Written task: Lay out the lines below as a JSON list of strings, one string per line, starting with the line that contains "You are a GUI" and running through the last line, both ends included. Skip blank lines and leave the pictures out.

Input data:
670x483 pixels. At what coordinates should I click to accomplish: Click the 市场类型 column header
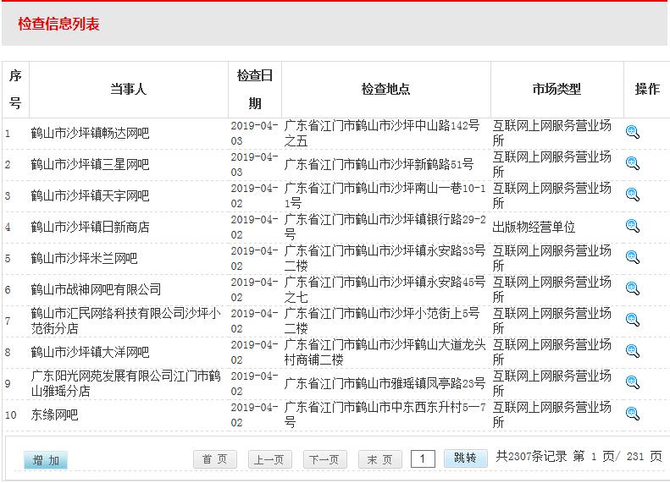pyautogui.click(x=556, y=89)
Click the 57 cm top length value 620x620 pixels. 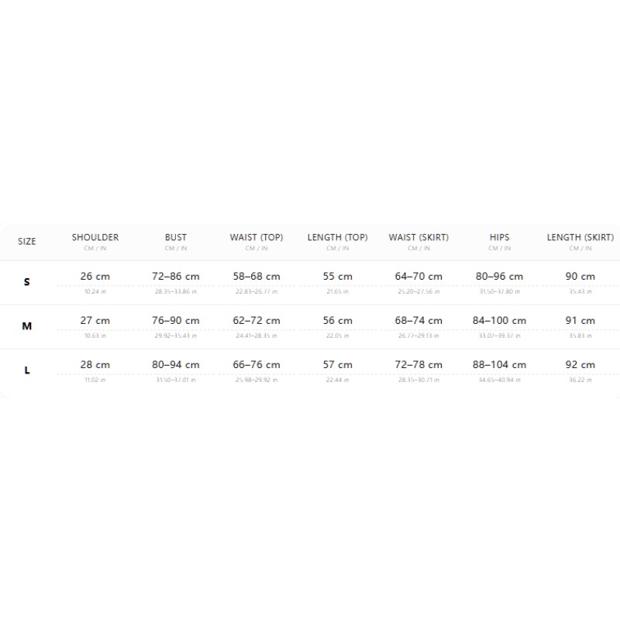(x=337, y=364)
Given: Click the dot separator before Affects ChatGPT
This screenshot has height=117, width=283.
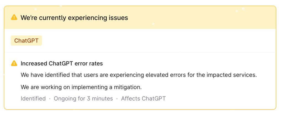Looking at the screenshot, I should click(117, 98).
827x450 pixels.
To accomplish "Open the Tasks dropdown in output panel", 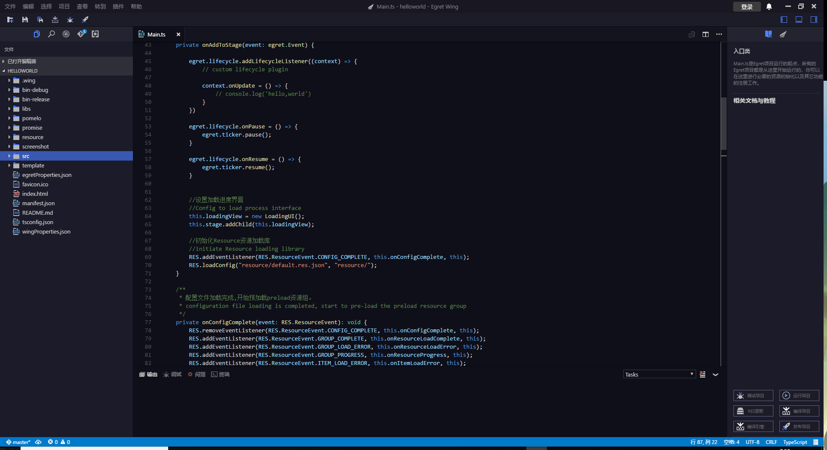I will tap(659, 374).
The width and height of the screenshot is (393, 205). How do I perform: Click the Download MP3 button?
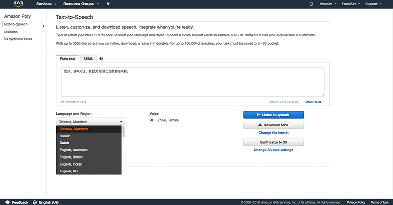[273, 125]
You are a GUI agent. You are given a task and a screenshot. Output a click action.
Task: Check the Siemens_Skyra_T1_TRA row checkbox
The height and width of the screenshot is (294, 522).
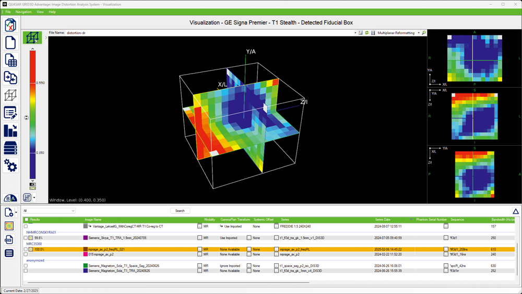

Final answer:
[
  "You are a GUI agent. You are given a task and a screenshot. Output a click action.",
  "Task: Check the Siemens_Skyra_T1_TRA row checkbox",
  "The height and width of the screenshot is (294, 522)."
]